Tasks to carry out
A - List every condition that the passage on mental health and Islam names as something a person might be suffering from.
B - Reproduce the section of the passage on mental health and Islam between "Whilst discussing mental" and "opposed to elimination.", inclusive.

Source text
*** Block opens ***

Whilst discussing mental health (problems) and Islam, it’s important to accept the fact that it does exist and they do affect people in various ways as discussed before but most importantly to understand that Islam did not come to eliminate sadness, rather it came to regulate it. This is supported by ample evidence from the Quran and Sunnah, which has been later backed by western thoughts and ideas of mental health and general wellbeing, but before we get into that, let’s discuss what regulation means as opposed to elimination.
We have all heard the line “just make dua”, and we are by no means debasing the value and power of dua, but in this particular context, say someone suffering from severe depression, trauma or anxiety. That line really doesn’t suffice – because Islam’s purpose is not to eliminate our feelings and thoughts, therefore just using an Islamic tool does not rid the problem. It may help of course, but it will not eliminate it. That’s not to say that mental health problems can ever be eliminated, but it’s not impossible either. If Islam was to eliminate sadness, then technically speaking we should not feel sad, ever, because as followers of Islam we should be happy, cheery and the best we can be all the time. However, this would be too much to ask of a human being, which would mean Allah expects too much from us, making Islam a burden, which means Islam is flawed… and you see where this is going, Islam is not flawed. We are supposed to be sad, we are supposed to ask for help, we are supposed to be desperate, and we are supposed to surrender to our imperfections because why else would Allah say:
“Verily in the remembrance of Allah do hearts find rest”
If our hearts were never supposed to be restless, why would we need to find peace in the remembrance of Allah? Therefore, when this sadness is not regulated that is when it becomes out of control and extra help/support is needed. This extra help and support may also be out of the folds of Islam i.e as mentioned last week, Allah has said that he has not given an ailment without a remedy, thus we should seek and receive the right support and help when needs be, whilst keeping Allah our first point of contact. However, just because anti-depressants, counselling, art and cat therapy were not around or strictly said in the Sunnah, it doesn’t mean it’s not supposed to be done, or more so not relying on Allah. We have to tie the camel right?* So simply saying to someone who is on the verge of a breakdown that all they need to do is make dua and rely on Allah is a total slap in the face and can shatter their confidence even more.

*** Block closes ***

Material provided
*** Block opens ***

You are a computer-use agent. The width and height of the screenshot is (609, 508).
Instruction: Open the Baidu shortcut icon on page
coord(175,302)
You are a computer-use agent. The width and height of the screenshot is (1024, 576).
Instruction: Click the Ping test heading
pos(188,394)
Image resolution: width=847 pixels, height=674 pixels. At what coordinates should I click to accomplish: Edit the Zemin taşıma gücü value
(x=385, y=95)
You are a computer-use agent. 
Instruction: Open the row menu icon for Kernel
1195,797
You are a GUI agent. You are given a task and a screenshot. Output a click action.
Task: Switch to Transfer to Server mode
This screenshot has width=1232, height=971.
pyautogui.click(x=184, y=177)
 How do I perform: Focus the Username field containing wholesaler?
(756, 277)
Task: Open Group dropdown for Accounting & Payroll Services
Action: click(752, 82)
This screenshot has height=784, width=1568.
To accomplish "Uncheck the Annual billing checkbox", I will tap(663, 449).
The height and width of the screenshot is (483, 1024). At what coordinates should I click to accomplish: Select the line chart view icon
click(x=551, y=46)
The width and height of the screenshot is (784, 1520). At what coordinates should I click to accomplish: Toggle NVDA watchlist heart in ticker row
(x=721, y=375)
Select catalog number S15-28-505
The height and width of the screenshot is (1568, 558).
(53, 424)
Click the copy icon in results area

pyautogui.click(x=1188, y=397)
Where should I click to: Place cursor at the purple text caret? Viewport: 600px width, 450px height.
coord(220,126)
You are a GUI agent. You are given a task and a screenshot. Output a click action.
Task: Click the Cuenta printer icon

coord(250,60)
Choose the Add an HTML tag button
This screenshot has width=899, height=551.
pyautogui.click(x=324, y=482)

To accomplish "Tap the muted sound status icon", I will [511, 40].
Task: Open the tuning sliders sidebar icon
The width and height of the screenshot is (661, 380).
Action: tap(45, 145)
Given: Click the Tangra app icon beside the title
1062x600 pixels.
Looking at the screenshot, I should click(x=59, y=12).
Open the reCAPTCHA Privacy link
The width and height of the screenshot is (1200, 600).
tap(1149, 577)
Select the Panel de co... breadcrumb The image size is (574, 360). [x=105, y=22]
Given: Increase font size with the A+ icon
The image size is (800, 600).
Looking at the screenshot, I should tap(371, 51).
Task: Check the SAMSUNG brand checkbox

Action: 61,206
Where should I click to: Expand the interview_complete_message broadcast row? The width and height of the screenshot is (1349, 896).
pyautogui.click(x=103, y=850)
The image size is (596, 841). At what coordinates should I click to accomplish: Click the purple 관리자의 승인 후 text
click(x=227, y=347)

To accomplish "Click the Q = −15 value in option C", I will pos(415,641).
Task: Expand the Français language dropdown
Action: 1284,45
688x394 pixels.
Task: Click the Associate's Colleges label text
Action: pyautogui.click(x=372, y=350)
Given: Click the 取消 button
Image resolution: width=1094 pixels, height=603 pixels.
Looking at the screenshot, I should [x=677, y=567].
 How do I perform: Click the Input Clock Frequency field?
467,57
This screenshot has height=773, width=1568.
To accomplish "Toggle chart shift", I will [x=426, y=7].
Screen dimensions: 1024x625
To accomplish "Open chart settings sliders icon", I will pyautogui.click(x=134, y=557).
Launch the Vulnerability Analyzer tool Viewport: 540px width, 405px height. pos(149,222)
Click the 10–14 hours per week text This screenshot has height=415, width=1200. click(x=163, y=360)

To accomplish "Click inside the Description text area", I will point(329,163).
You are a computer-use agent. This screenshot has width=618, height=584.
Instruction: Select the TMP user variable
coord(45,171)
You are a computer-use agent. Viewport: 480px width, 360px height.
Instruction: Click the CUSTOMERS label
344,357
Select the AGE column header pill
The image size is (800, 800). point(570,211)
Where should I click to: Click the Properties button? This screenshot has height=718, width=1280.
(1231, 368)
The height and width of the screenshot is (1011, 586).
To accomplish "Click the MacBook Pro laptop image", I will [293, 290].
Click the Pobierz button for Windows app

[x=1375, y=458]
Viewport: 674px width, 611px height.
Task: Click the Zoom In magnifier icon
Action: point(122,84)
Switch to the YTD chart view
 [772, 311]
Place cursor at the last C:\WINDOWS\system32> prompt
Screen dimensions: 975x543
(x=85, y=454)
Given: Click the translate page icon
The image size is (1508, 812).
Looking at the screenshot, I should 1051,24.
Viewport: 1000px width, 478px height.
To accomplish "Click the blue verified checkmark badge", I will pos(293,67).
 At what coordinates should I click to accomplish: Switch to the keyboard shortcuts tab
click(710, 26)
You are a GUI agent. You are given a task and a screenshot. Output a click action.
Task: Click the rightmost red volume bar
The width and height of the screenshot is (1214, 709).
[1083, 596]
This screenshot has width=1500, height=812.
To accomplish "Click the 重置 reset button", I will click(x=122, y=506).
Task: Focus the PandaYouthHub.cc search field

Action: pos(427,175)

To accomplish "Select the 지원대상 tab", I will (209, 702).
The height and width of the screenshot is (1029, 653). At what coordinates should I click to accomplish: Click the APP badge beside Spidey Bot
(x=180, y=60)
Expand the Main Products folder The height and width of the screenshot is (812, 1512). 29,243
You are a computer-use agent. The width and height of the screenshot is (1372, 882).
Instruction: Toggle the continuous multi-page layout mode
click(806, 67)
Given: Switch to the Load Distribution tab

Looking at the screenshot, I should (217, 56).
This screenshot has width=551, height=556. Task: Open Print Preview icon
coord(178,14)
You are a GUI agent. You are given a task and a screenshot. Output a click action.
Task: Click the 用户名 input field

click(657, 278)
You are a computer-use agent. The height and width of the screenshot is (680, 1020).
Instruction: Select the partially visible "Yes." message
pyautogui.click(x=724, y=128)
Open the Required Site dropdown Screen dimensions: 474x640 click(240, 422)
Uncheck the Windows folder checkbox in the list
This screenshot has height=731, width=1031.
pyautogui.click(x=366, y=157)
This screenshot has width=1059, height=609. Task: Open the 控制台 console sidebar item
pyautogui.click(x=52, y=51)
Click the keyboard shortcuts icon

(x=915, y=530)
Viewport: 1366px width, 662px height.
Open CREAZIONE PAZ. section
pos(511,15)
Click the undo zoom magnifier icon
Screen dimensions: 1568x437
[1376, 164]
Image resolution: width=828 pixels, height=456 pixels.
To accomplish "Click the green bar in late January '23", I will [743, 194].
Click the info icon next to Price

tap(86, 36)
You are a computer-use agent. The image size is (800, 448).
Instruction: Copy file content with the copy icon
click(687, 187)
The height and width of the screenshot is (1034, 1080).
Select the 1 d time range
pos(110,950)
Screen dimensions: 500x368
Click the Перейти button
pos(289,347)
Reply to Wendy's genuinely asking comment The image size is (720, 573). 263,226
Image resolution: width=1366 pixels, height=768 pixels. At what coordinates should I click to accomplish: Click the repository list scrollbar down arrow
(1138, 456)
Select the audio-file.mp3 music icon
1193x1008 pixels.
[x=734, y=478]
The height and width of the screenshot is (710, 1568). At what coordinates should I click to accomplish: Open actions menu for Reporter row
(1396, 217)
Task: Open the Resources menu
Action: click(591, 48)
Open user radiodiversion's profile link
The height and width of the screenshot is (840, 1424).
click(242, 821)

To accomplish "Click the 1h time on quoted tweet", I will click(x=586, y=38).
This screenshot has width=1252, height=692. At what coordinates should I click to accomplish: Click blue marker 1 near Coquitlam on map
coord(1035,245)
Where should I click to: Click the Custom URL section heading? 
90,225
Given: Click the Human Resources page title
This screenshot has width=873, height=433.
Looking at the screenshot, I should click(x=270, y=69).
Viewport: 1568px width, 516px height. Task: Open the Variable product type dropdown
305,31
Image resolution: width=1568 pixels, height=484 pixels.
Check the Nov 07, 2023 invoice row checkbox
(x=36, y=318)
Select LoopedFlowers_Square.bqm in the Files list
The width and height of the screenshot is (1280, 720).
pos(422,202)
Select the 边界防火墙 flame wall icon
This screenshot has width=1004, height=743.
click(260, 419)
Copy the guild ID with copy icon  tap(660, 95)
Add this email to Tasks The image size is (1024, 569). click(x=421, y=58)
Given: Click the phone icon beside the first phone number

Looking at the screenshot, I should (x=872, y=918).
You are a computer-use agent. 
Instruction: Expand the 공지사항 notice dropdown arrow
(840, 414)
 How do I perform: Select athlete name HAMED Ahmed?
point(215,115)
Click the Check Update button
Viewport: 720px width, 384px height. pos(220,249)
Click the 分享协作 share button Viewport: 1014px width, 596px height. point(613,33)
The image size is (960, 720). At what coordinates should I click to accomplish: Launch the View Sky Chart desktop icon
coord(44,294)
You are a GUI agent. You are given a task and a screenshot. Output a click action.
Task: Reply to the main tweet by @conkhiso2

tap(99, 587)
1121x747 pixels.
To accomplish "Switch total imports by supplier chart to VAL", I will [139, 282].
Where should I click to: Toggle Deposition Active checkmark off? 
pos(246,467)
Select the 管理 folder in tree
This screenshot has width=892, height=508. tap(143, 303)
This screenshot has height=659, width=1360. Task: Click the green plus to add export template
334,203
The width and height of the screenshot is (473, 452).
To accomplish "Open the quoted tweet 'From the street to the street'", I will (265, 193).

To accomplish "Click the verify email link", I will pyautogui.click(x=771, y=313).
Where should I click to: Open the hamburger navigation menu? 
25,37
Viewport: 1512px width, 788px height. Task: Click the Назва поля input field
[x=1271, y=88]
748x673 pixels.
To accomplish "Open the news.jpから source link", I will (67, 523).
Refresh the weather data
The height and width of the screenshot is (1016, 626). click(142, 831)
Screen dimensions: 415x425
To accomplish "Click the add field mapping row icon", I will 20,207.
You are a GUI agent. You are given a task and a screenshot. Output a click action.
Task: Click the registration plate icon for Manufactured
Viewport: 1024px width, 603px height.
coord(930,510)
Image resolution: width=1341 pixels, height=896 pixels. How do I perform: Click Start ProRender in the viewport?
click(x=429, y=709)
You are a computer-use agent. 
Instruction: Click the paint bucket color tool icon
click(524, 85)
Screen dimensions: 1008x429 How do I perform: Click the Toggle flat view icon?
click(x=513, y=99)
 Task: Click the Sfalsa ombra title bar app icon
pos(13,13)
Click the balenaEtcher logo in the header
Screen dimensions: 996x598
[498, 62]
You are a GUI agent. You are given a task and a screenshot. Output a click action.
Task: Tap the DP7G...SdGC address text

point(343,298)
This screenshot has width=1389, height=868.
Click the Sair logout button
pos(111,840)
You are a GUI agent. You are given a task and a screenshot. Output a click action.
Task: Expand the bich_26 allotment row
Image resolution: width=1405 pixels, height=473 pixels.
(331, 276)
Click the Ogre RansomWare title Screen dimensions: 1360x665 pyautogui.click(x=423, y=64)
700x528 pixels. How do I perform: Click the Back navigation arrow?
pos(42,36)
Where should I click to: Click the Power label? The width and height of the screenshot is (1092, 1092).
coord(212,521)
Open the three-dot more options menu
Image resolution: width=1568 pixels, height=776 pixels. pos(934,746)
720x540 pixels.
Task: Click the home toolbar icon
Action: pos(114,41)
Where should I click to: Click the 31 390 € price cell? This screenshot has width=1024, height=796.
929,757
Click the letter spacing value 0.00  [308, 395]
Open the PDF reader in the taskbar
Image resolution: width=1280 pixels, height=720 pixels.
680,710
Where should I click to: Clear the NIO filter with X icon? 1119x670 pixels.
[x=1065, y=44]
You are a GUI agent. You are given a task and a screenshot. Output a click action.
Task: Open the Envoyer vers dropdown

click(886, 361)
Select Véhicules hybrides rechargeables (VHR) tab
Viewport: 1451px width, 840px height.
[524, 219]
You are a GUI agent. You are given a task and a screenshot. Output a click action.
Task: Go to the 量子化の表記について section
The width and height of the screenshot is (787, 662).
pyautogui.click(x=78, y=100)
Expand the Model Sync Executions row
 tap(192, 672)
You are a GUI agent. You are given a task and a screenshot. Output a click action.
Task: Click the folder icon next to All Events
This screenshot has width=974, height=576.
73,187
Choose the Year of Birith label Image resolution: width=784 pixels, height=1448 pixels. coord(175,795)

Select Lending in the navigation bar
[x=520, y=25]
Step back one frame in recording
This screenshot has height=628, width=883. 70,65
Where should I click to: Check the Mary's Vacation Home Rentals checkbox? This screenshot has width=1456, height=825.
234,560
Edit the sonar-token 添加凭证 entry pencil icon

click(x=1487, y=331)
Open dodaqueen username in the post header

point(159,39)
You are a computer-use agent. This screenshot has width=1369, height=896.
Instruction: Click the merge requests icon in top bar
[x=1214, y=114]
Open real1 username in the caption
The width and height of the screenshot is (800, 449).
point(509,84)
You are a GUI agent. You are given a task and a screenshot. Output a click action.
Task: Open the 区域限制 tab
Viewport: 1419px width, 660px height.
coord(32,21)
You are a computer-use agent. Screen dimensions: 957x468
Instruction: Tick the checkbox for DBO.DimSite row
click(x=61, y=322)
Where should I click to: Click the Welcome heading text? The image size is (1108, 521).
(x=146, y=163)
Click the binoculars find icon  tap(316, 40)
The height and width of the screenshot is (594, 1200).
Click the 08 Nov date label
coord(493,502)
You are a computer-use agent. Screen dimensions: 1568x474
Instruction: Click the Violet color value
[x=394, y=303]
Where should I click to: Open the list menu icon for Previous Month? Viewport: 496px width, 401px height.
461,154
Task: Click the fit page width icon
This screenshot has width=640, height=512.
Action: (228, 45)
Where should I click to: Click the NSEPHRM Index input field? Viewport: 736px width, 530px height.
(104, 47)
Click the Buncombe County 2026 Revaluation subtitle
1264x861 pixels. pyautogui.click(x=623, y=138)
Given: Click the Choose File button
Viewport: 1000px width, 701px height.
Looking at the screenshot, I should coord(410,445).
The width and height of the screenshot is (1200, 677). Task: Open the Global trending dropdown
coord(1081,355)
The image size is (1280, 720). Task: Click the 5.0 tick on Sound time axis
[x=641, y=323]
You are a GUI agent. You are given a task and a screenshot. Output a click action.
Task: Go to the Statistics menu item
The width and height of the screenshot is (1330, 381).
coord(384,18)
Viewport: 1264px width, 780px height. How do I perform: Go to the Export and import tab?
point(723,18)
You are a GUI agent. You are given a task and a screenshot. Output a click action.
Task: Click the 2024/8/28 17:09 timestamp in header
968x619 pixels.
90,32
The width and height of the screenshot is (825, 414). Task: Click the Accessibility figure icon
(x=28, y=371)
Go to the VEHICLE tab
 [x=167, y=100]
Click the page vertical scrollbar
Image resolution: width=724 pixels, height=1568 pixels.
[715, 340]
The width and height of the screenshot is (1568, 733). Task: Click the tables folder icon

*** Block closes ***

Solved problems
A -
- Severe depression
- Trauma
- Anxiety

B -
Whilst discussing mental health (problems) and Islam, it’s important to accept the fact that it does exist and they do affect people in various ways as discussed before but most importantly to understand that Islam did not come to eliminate sadness, rather it came to regulate it. This is supported by ample evidence from the Quran and Sunnah, which has been later backed by western thoughts and ideas of mental health and general wellbeing, but before we get into that, let’s discuss what regulation means as opposed to elimination.